Two Croatian Projects Among Finalists for European Natura 2000 Award

Daniela Rogulj

Romulic & Stojcic

Romulic & Stojcic

September 8, 2020 – The European Commission has announced the finalists of the European Natura 2000 Award for 2020.

The Natura 2000 network is formed of 27,800 sites and ensures the survival of Europe’s invaluable and threatened species and habitats. The Natura 2000 Award thus rewards excellence in the management of these sites and highlights the value of the network for local economies. 

Among the 27 finalists this year are two projects with Croatian partners, which will compete in five categories.

Namely, LENA – Local Economy and Nature Conservation in the Danube region, received 295 votes to become a finalist. 

“WWF Bulgaria, in partnership with 12 other organisations, led this initiative aimed at addressing the economic difficulties and depopulation linked to unemployment in the lower reaches of the Danube region as part of the Interreg project LENA.

The overall objective was to find ways of creating new nature-based business initiatives and to share know-how and experience on sustainable economic development in 15 Natura 2000 sites in six EU countries and one neighbouring country: Bulgaria, Croatia, Germany, Hungary, Romania, Slovenia and Serbia. Over 1 100 small and medium-sized enterprises (SMEs) were involved in the initiative. Wild plant collectors, fishermen and farmers were trained and given assistance in adding value to their businesses.

A refrigeration showcase was purchased to support the local trade in fresh products in Bulgaria. 169 participants engaged in capacity-building workshops on sustainable wild plant collection in four countries according to the FairWild certification. Links between harvesters, traders and processors were established and a business plan for a wild plant purchasing point was made in Ivanovo, Bulgaria.

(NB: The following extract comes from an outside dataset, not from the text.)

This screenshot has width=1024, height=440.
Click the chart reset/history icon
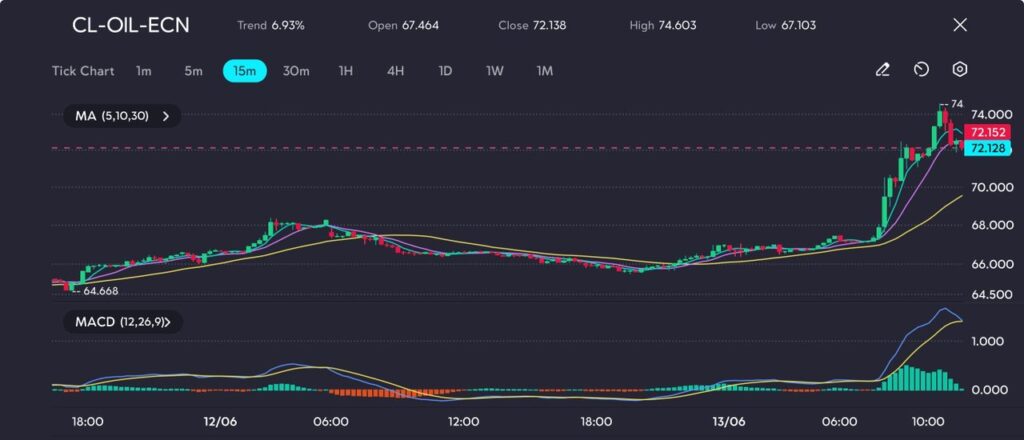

Certificates for products from three protected areas were introduced (for Slavonian pigs in the Dunav-Vukovar Natura 2000 Site in Croatia, non-GMO products in future Natura 2000 sites in Serbia, and local agricultural products in the Comana Natura 2000 site, Romania). 225 local and national authorities were involved in policy workshops, and four guidance documents and recommendations for better policy support of green jobs were distributed to stakeholders. Around 280 000 tourists and locals from Natura 2000 sites were made aware of the importance of the sites and nature-based jobs.

Sustainable forms of tourism, such as rural, cultural and culinary tourism, were supported through the establishment of a network of Danube guides represented by each country (Germany, Croatia, Slovenia, Serbia, Romania and Bulgaria). Currently, the network has 100 trained guides in six countries, a protected logo and a website ( Building on the success of the project, an additional network has been launched on E-mobility– with E-stations, E-bikes and E-managers. A policy framework for green jobs was also supported,” reads the description on the EU Natura 2000 website.

ECO KARST – For Nature and For People, received 566 votes.

“Led by the Slovenia Forest Service in partnership with 11 organisations from nine countries (Slovenia, Croatia, Austria, Germany, Hungary, Romania, Montenegro, Serbia and Bosnia Herzegovina), the Interreg-funded ECO KARST project aimed to address one of the main challenges in nature conservation, namely bridging the gap between the needs of biodiversity preservation and the improvement of the livelihoods of local populations.

To do this, the project brought together seven protected areas – so-called karst bio-regions – from across the Danube Region to find ways of generating and supporting new socio-economic opportunities that are in keeping with the extremely fragile karstic Natura 2000 habitats (e.g., intermittent lakes, beech forests, wet and dry meadows) and that are based on their valued ecosystem services.

The first step was to map all the ecosystem services generated by the karst habitats in these seven Natura 2000 sites. 57 maps (eight per pilot area) were produced in total and then analysed, in close collaboration with local stakeholders, to identify areas that could become Biodiversity Investment Opportunities (BIO). The 23 BIO maps were used in turn to prepare Local Action Plans, in which each protected area aimed to combine the necessary conservation guidelines with the potential for local, sustainable, and nature-friendly economic development.

These Action Plans have since been integrated into official park management plans and other relevant documents in each of the parks, to ensure that locals and nature are brought closer together and where possible are mutually supportive. The Action Plans include some 146 new measures (21 per protected area) that are of common interest to both park authorities and local stakeholders, with shared responsibilities.

The project also sought to actively encourage new socio-economic activities in the sites and therefore launched a call for Pro-Biodiversity Businesses (PBBs). In total, 70 entrepreneurs responded to the PBB award calls, and 23 were awarded support. These are businesses that create profits, without harming nature or even by actively conserving it. PBBs represent a concrete and viable option for achieving sustainable development within European protected areas and the entire Natura 2000 network.

Together, the Action Plans and PBBs have been a vital step in bridging the gap between the needs of biodiversity preservation and the improvement of the livelihoods of local populations,” says EU Natura 2000 on its website.